Audio-Visual Large Language Models process sound and image together but default to vision when the two conflict, according to a new study published on ArXiv — the first mechanistic interpretability analysis of its kind applied to multimodal AI systems.
Researchers examined how audio and visual signals travel and merge through the layers of an AVLLM, tracing the path from raw input to final text output. Their central finding: audio information is genuinely present inside these models at intermediate layers, but it gets crowded out before it reaches the text-generation stage.
Audio Is There — It Just Gets Ignored
Using probing analyses — a technique that tests what information is encoded at different points inside a neural network — the researchers confirmed that useful audio representations exist in the model's intermediate layers. The model is not deaf. It processes sound and builds meaningful internal representations of it.
The problem emerges in the deeper fusion layers, where audio and visual streams combine before the model generates text. At that stage, visual representations dominate, systematically suppressing audio cues. When audio and visual signals agree, this bias is invisible. When they conflict, the model sides with its eyes.
Useful latent audio information is present, but deeper fusion layers disproportionately privilege visual representations that tend to suppress audio cues.
This distinction matters practically. A model evaluating a video clip where a speaker's words contradict an on-screen caption, or where background sound signals danger invisible to the camera, would likely miss the audio signal entirely — even though it technically processed it.
The Training Problem Behind the Bias
The researchers traced the imbalance back to how AVLLMs are built. Most are constructed by extending an existing vision-language model (VLM) — trained on image-text pairs — with additional audio capabilities. The study found that the AVLLM's audio behaviour closely mirrors that of its vision-language base model, suggesting that the audio fine-tuning stage does not substantially realign the model's internal priorities.
In plain terms: the model was trained to see first, and adding audio on top did not override that foundation. The visual bias is not a bug introduced during audio training — it is an inherited feature that audio training failed to correct.
This has implications for how multimodal models are evaluated. Standard benchmarks typically test modalities in isolation or in cooperative settings where audio and vision reinforce one another. The study suggests these benchmarks would not catch a systematic audio suppression problem, because the bias only surfaces under conflict conditions. All benchmark results referenced in the original paper are self-reported by the research team.
What Mechanistic Interpretability Adds to the Picture
Most AI evaluation work tests what a model outputs. Mechanistic interpretability — the field this study draws from — asks what happens inside the model to produce that output. Applied to language models, it has revealed phenomena like how models store factual associations and how attention heads specialise. This study applies the same lens to multimodal systems, tracking signals layer by layer.
The approach matters because output-level testing can miss systematic internal failures.

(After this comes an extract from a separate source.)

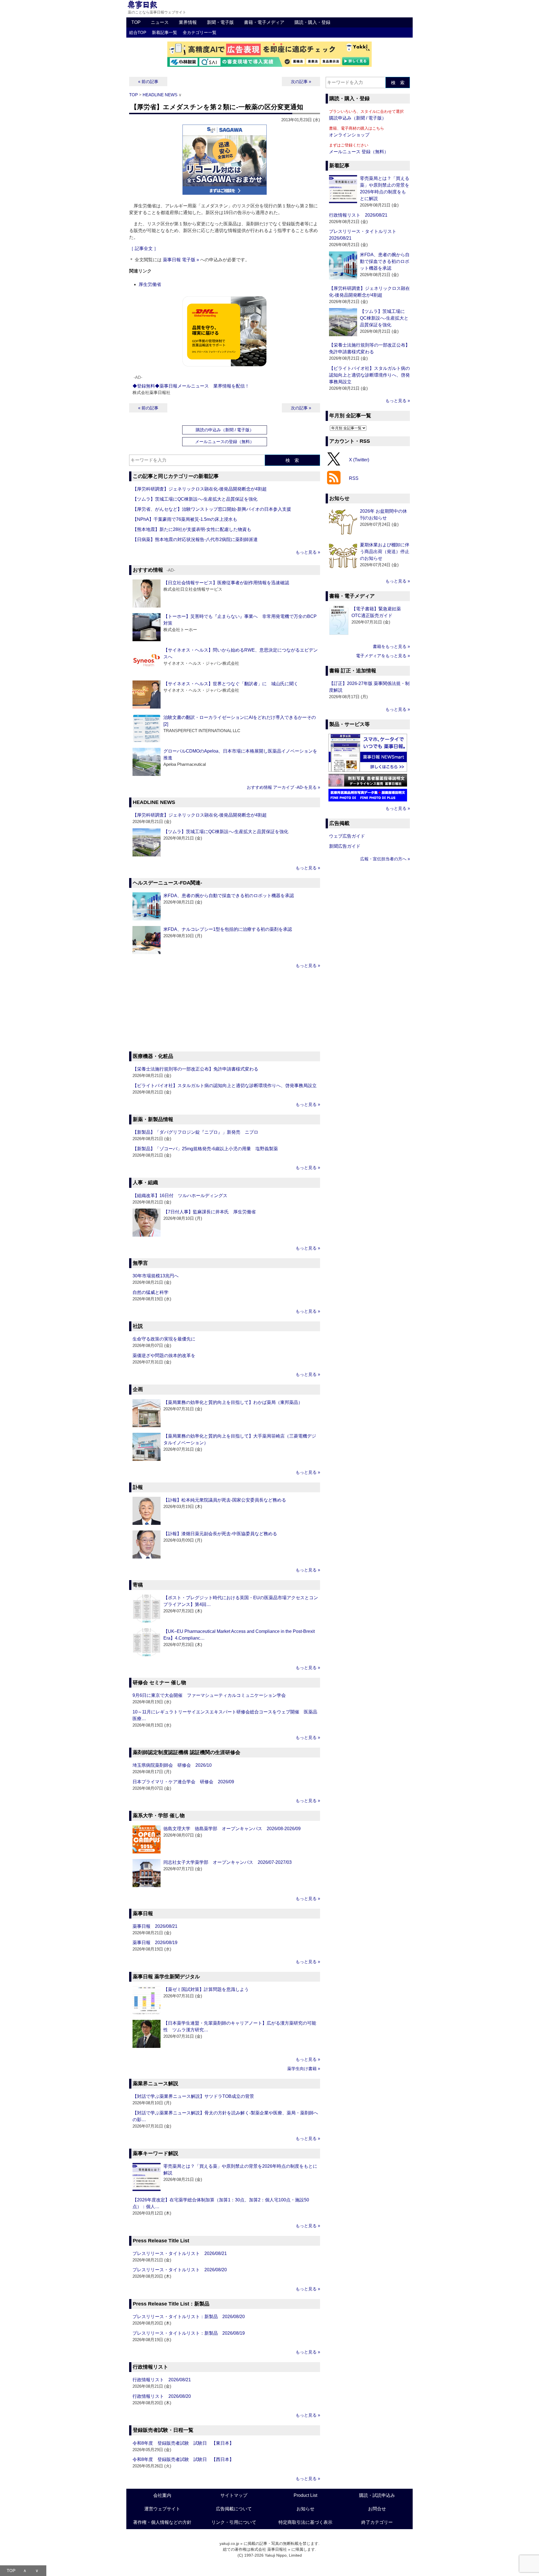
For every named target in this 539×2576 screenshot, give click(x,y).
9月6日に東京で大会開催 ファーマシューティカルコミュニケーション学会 (209, 1695)
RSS (353, 478)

A model might answer audio-visual questions correctly in most test cases while harbouring a deep structural bias that only becomes visible under adversarial or conflicting conditions. The researchers argue that without this kind of internal analysis, developers cannot know whether audio capabilities are genuinely integrated or merely decorative.
The paper describes itself as the first mechanistic interpretability study of AVLLMs — a claim that, if accurate, marks a significant gap in prior evaluation methodology for a class of models increasingly deployed in real-world applications including video understanding, accessibility tools, and surveillance systems.
Implications for Multimodal AI Development
The findings carry direct consequences for how AVLLMs are built and tested. If audio fine-tuning leaves the visual hierarchy largely intact, developers seeking genuine audio-visual integration may need to rethink training pipelines — potentially training on more adversarial audio-visual pairs, or restructuring fusion layers to give audio signals a stronger footing before visual representations consolidate.
The study also raises questions about accountability. Products marketed as capable of understanding both sound and image may be operating primarily as vision models with an audio facade — a gap between advertised capability and actual behaviour that evaluation teams and regulators would have limited tools to detect using standard benchmarks.
The researchers have not proposed a fix, but the mechanistic framing of the problem provides a starting point: if the suppression happens in specific fusion layers, architectural changes targeting those layers become a testable hypothesis.
What This Means
AI systems marketed as audio-visual may be far more visually biased than their benchmarks reveal — and developers building on vision-language base models should treat genuine audio integration as an open engineering problem, not a solved one.